**Provided text**
*** Begin section ***

On models that reject token-based thinking (Opus 4.6, 4.7, 4.8, Sonnet 4.6), an integer budget is automatically coerced to adaptive with a logged warning. See the Thinking / Reasoning guide for the full cross-provider reference.

Interleaved Thinking

Auto-enabled whenever a thinking budget is configured on a Claude model. Allows tool calls during model reasoning for more integrated problem-solving:

models:
  claude:
    provider: anthropic
    model: claude-sonnet-4-5
    provider_opts:
      interleaved_thinking: false # disable if needed

Task Budget

task_budget caps the total number of tokens the model may spend across a multi-step agentic task — combined thinking, tool calls, and final output. It is forwarded as output_config.task_budget and is ideal for letting long-running agents self-regulate effort without tightening max_tokens on every call.

*** End section ***

**Information shown**
*** Begin section ***

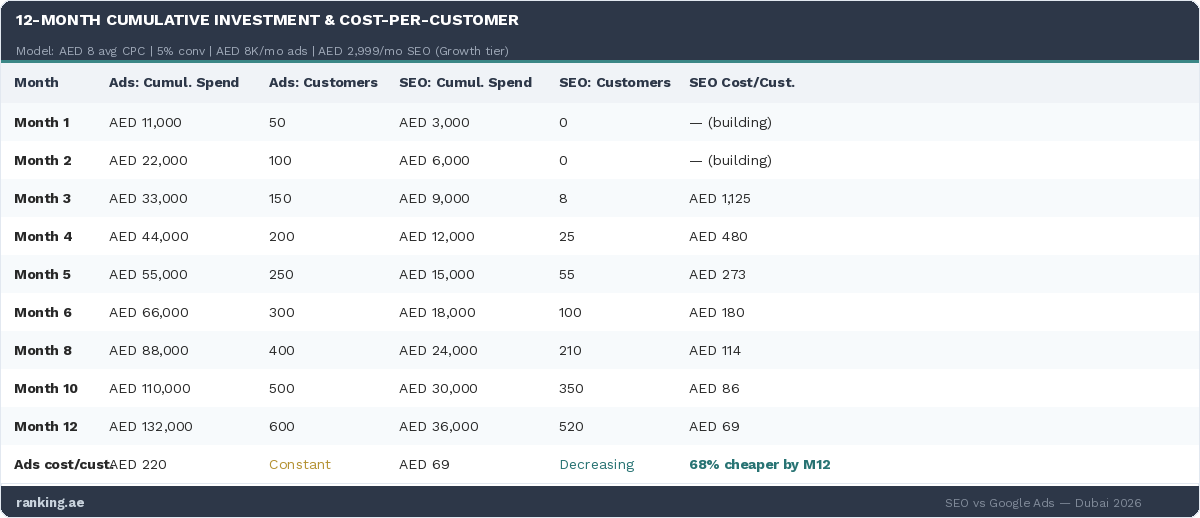Click the Ads: Customers column header
The width and height of the screenshot is (1200, 518).
pos(323,83)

*** End section ***

**Try it**
In the text on Claude thinking settings, what happens to an integer thinking budget on models that reject token-based thinking?

**Task answer**
It is automatically coerced to adaptive, with a logged warning.